■ Work request: Restate the entries word for word and skip every image.

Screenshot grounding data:

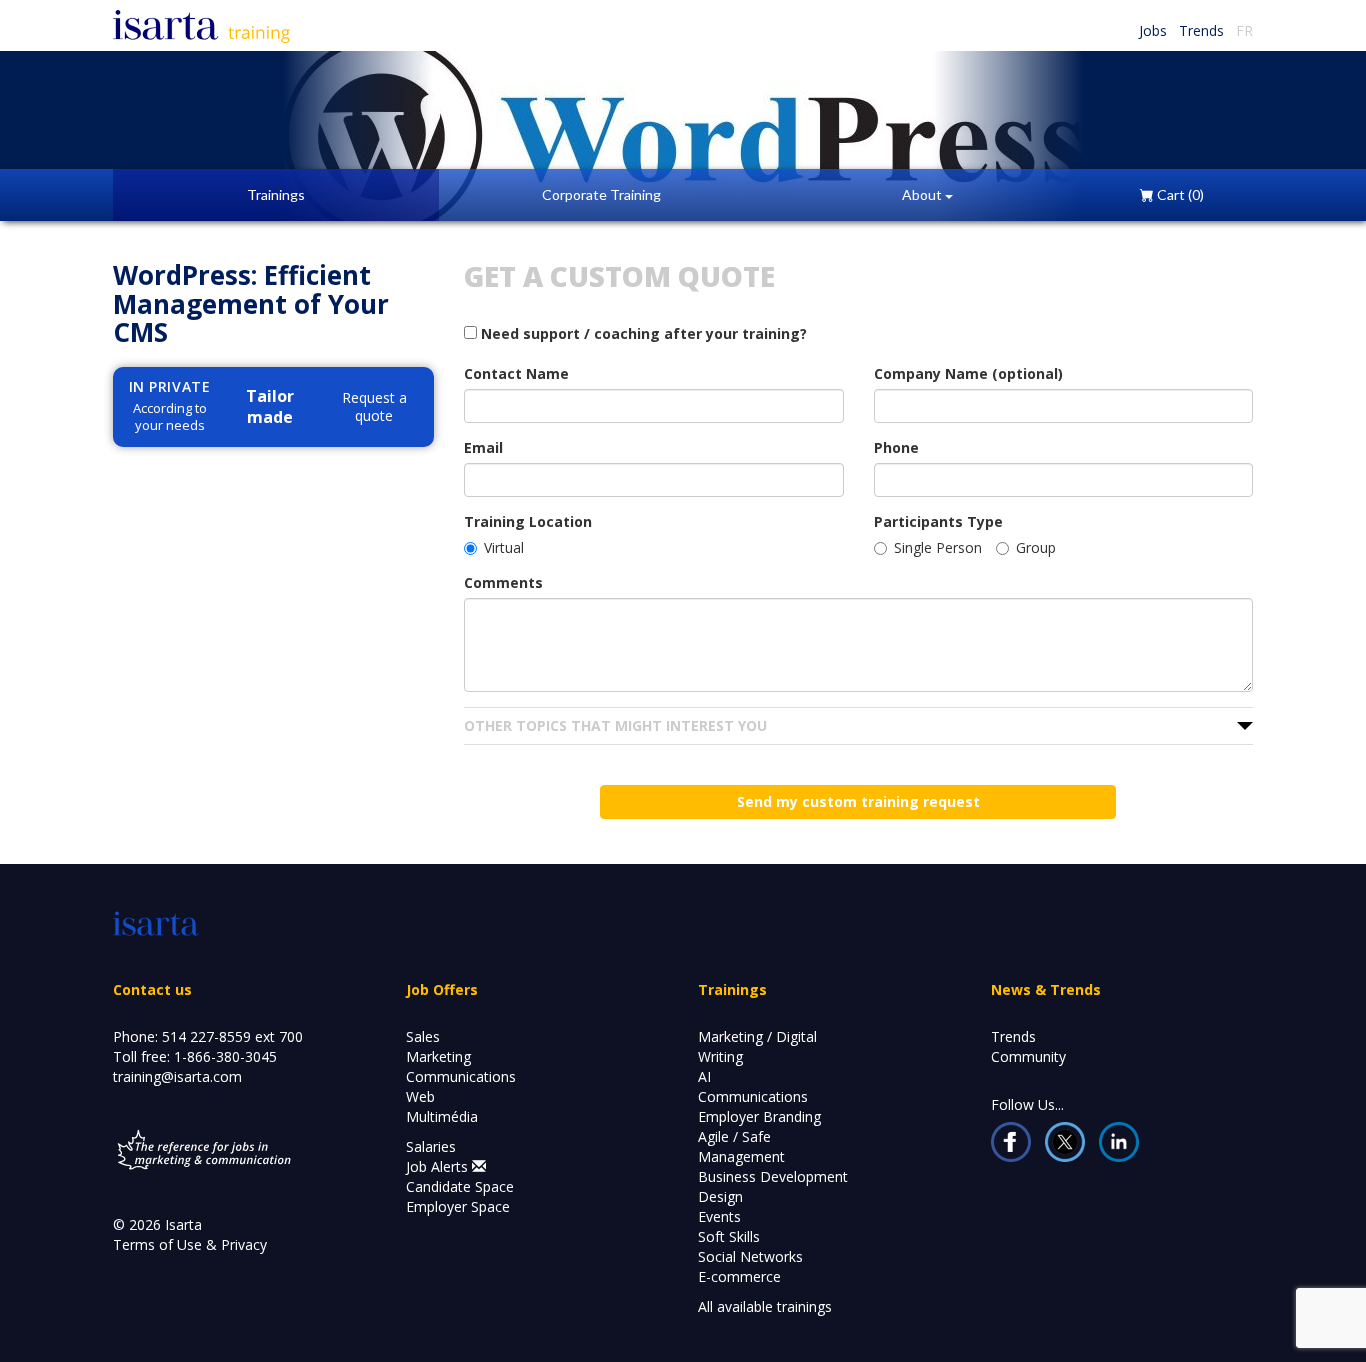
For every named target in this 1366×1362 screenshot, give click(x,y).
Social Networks (750, 1256)
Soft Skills (729, 1236)
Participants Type (938, 521)
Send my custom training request (858, 801)
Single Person (938, 547)
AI (704, 1076)
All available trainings (765, 1306)
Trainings (276, 194)
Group (1036, 547)
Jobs (1153, 30)
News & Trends (1046, 989)
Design (720, 1196)
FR (1244, 30)
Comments (503, 582)
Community (1028, 1056)
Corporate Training (601, 194)
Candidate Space (460, 1186)
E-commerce (739, 1276)
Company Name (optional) (968, 373)
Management (741, 1156)
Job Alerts (439, 1166)
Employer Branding (759, 1116)
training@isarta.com (177, 1076)
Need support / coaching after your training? (642, 333)
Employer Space (458, 1206)
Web (420, 1096)
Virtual (504, 547)
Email (483, 447)
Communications (461, 1076)
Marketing (438, 1056)
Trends (1201, 30)
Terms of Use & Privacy (190, 1244)
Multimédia (442, 1116)
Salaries (431, 1146)
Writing (720, 1056)
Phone (896, 447)
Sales (423, 1036)
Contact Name (516, 373)
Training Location (528, 521)
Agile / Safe (734, 1136)
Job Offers (442, 989)
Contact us (152, 989)
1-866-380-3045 (225, 1056)
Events (719, 1216)
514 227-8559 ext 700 (232, 1036)
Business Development (773, 1176)
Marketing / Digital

■ Your solution:
For every named target in this 1366×1362 screenshot, give click(x,y).
Social Networks (750, 1256)
Soft Skills (729, 1236)
Participants Type (938, 521)
Send my custom training request (858, 801)
Single Person (938, 547)
AI (704, 1076)
All available trainings (765, 1306)
Trainings (276, 194)
Group (1036, 547)
Jobs (1153, 30)
News & Trends (1046, 989)
Design (720, 1196)
FR (1244, 30)
Comments (503, 582)
Community (1028, 1056)
Corporate Training (601, 194)
Candidate Space (460, 1186)
E-commerce (739, 1276)
Company Name (optional) (968, 373)
Management (741, 1156)
Job Alerts (439, 1166)
Employer Branding (759, 1116)
training@isarta.com (177, 1076)
Need support / coaching after your training? (642, 333)
Employer Space (458, 1206)
Web (420, 1096)
Virtual (504, 547)
Email (483, 447)
Communications (461, 1076)
Marketing (438, 1056)
Trends (1201, 30)
Terms of Use & Privacy (190, 1244)
Multimédia (442, 1116)
Salaries (431, 1146)
Writing (720, 1056)
Phone (896, 447)
Sales (423, 1036)
Contact Name (516, 373)
Training Location (528, 521)
Agile / Safe (734, 1136)
Job Offers (442, 989)
Contact us (152, 989)
1-866-380-3045 (225, 1056)
Events (719, 1216)
514 227-8559 ext 700 (232, 1036)
Business Development (773, 1176)
Marketing / Digital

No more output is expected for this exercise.